God is ruling all things. With perfect holiness, wisdom, and power,
he is preserving and governing all his creatures, ordering them and
all their actions to his own glory.
In this blessed hope, we
can live. In a clockwork world, abandoned to our solitary
wretchedness, we can only wait for the final cataclysm to bring the
pointless curtain down.
-- F. Sanders
[1] “Paul]
employs the expression `fleshly mind’ to denote the perspicuity
of the human intellect, however great it may be. For he
contrasts it with that spiritual wisdom which is revealed to us
from heaven in accordance with Christ’s statement, `Flesh &
blood hath not revealed it unto thee.’ (Matthew 16:17).
Whoever depends upon his own reason, is regulated exclusively by
carnal and natural acuteness.

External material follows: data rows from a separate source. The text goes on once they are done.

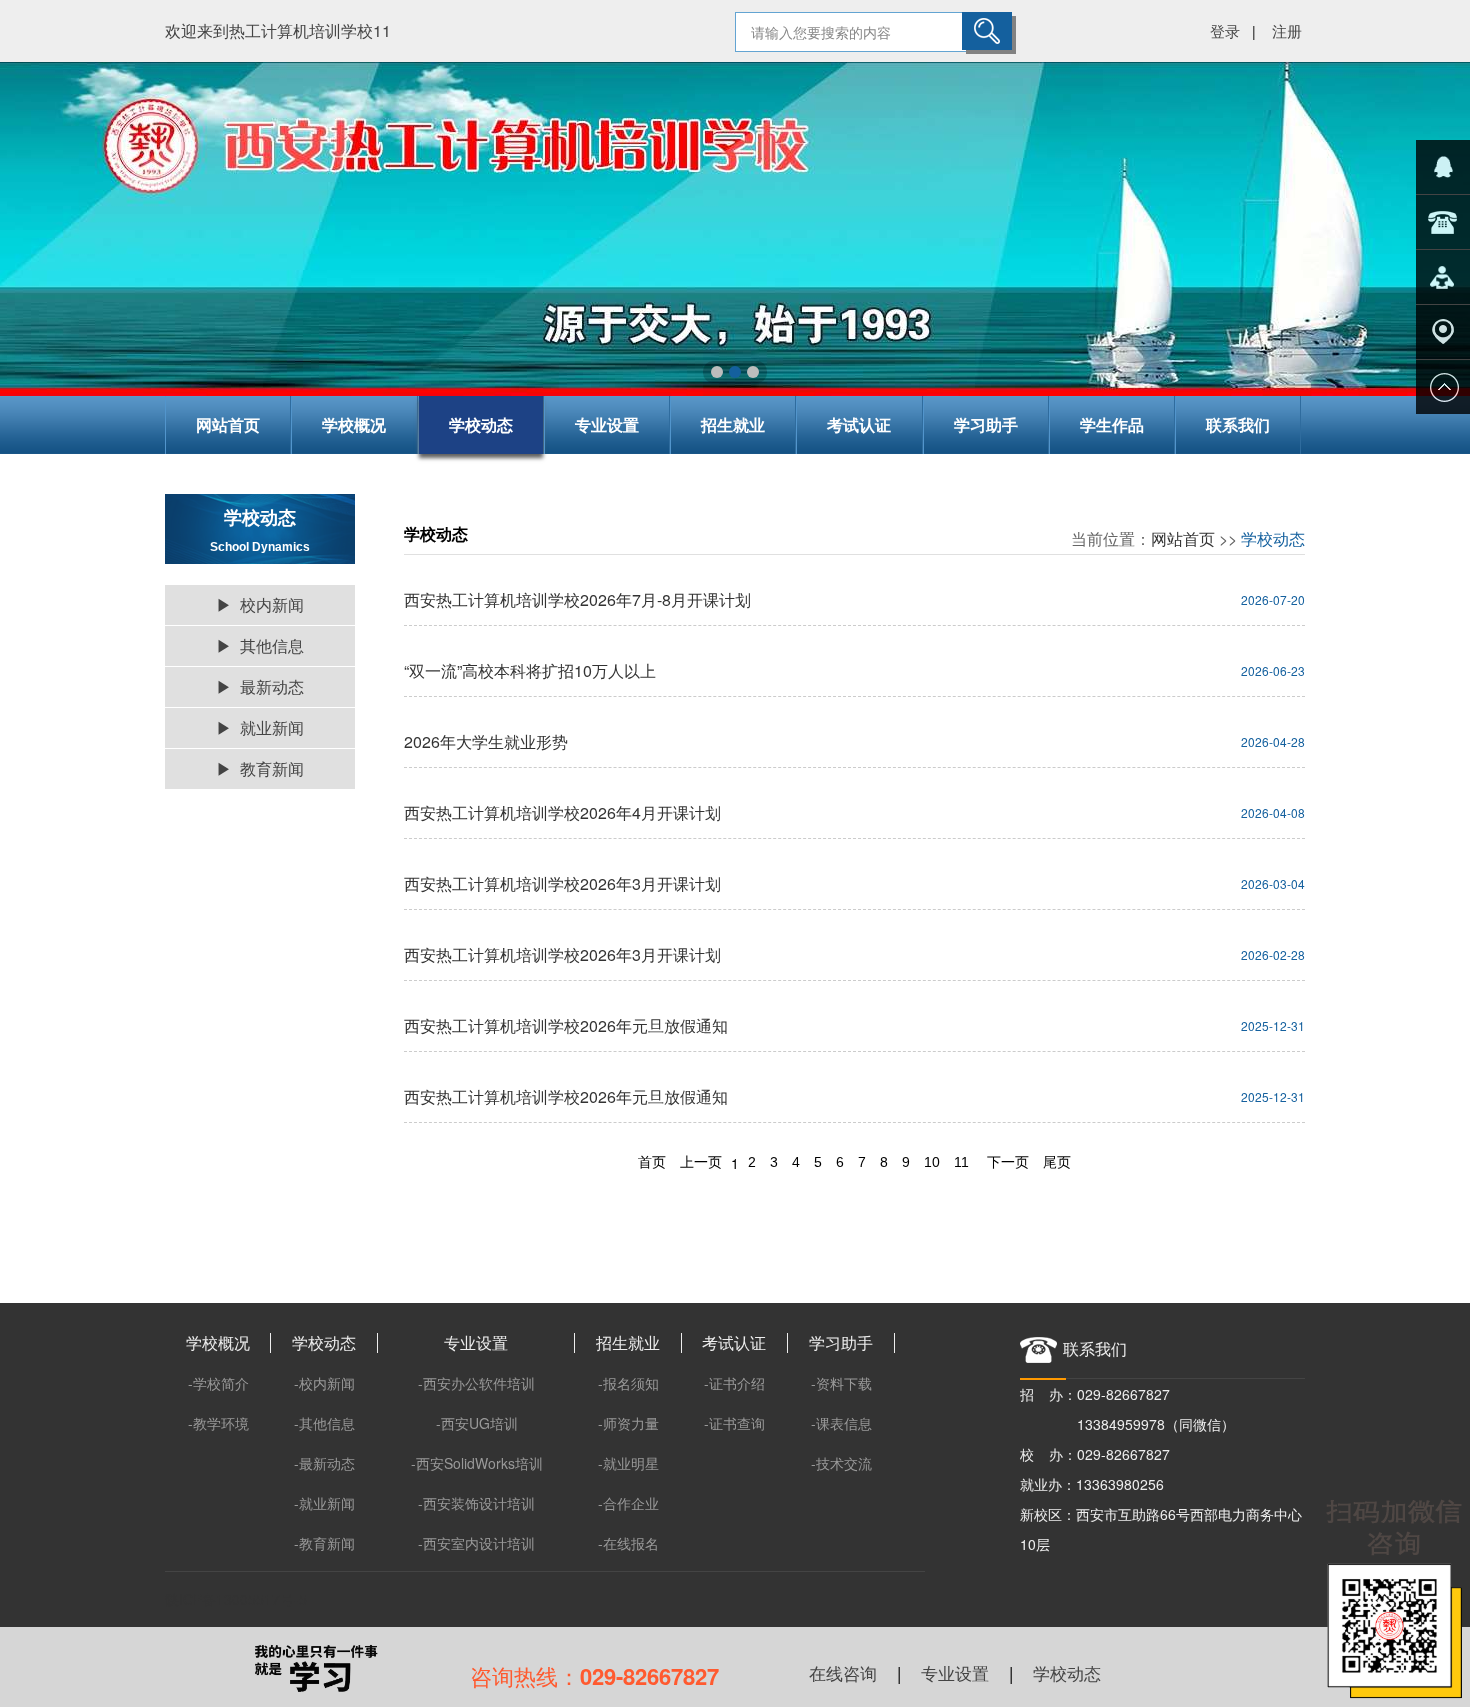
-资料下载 (841, 1383)
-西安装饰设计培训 (476, 1503)
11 (961, 1162)
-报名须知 (628, 1383)
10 (932, 1162)
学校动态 (481, 424)
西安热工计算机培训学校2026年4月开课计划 (562, 812)
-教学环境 (218, 1423)
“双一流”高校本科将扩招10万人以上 (530, 670)
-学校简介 (218, 1383)
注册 (1287, 30)
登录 (1225, 30)
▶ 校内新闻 (260, 604)
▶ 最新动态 (260, 686)
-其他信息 (324, 1423)
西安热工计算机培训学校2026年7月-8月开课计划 (577, 599)
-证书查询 (734, 1423)
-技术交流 (841, 1463)
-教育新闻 (324, 1543)
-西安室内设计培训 (476, 1543)
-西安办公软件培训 (476, 1383)
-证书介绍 (734, 1383)
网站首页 (228, 424)
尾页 (1057, 1162)
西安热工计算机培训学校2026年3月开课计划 (562, 883)
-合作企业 (628, 1503)
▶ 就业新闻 (260, 727)
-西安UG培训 (477, 1423)
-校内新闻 (324, 1383)
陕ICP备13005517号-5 (236, 1599)
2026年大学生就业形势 (486, 741)
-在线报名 (628, 1543)
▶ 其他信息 (260, 645)
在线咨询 (843, 1672)
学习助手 (986, 424)
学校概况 (354, 424)
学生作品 (1112, 424)
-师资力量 (628, 1423)
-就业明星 (628, 1463)
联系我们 (1238, 424)
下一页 (1008, 1162)
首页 (652, 1162)
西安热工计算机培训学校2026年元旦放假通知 (566, 1025)
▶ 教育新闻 (260, 768)
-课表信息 (841, 1423)
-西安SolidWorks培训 (477, 1463)
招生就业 (733, 424)
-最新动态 (324, 1463)
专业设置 (607, 424)
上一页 (701, 1162)
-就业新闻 (324, 1503)
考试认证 (859, 424)
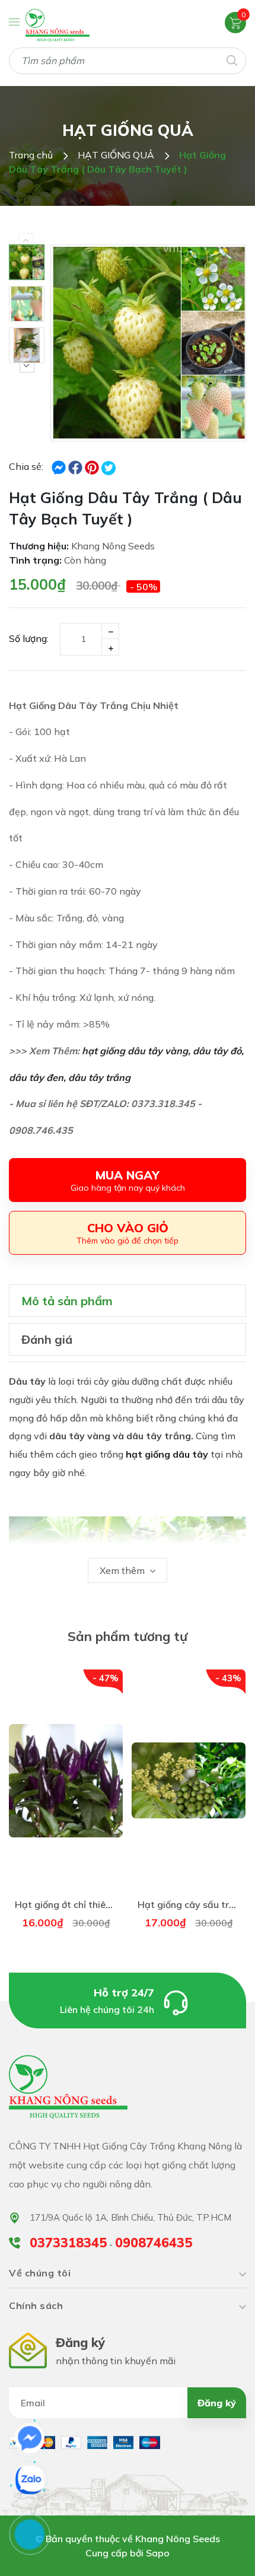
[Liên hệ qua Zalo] (29, 2480)
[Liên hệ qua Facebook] (29, 2438)
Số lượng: (29, 638)
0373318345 (68, 2242)
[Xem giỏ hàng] (235, 22)
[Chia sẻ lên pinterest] (93, 466)
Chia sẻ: (26, 466)
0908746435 (153, 2242)
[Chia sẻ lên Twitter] (108, 468)
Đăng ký (216, 2403)
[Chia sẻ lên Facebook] (60, 466)
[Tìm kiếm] (231, 59)
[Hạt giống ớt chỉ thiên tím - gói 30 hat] (66, 1780)
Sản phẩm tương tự (127, 1636)
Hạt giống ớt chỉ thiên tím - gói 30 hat (99, 1904)
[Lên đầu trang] (215, 2552)
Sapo (158, 2553)
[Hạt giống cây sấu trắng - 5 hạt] (189, 1780)
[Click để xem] (148, 342)
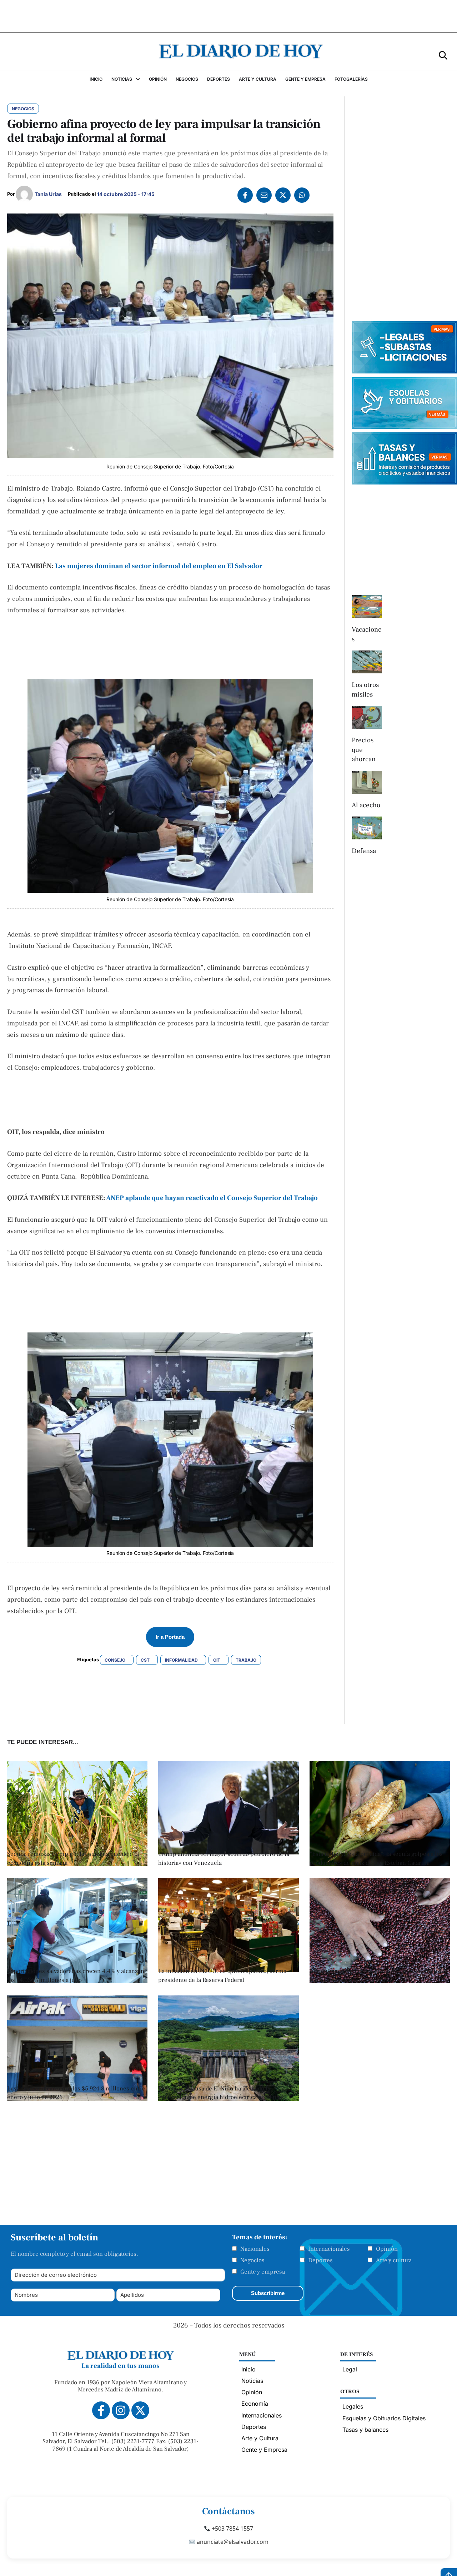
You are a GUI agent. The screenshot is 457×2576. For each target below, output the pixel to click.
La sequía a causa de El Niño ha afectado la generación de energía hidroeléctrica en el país (221, 2093)
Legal (349, 2369)
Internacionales (329, 2249)
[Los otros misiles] (367, 662)
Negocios (252, 2260)
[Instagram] (121, 2410)
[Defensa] (367, 828)
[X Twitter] (283, 195)
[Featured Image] (77, 1864)
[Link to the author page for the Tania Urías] (24, 194)
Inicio (248, 2369)
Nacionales (255, 2249)
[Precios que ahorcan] (367, 717)
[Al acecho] (367, 782)
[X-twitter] (140, 2410)
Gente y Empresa (264, 2449)
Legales (352, 2406)
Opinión (387, 2249)
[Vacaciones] (367, 606)
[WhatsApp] (302, 195)
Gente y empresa (262, 2272)
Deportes (320, 2260)
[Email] (264, 195)
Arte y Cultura (259, 2438)
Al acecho (366, 805)
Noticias (252, 2380)
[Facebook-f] (101, 2410)
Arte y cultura (394, 2260)
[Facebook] (245, 195)
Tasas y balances (365, 2429)
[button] (443, 55)
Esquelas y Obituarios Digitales (384, 2418)
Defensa (364, 851)
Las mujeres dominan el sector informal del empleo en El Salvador (158, 566)
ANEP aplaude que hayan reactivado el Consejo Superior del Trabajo (211, 1198)
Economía (254, 2403)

Therefore Paul declares him to be
`puffed up in vain.’ And truly all the wisdom that men have
from themselves is mere wind: hence there is nothing solid
except in the word of God and the illumination of the Spirit.
And observe that those are said to be `puffed up’ who insinuate
themselves under a show of humility. For it happens, as
Augustine elegantly writes to Paulinus, by wonderful means, as
to the soul of man, that it is more puffed up from a false
humility than if it were openly proud.’ John Calvin,
Commentaries, Grand Rapids, Michigan: Baker Books,
reprinted 1998. Vol. XXI, p. 97. Galatians 2:18 reads, “Let
no man beguile you of your reward in a voluntary humility, and
worshipping of angels, intruding into those things which he hath
not seen, vainly puffed up by his fleshly mind.”
[2]
Ibid., Vol. VI, p. 204, to Psalm 138:7.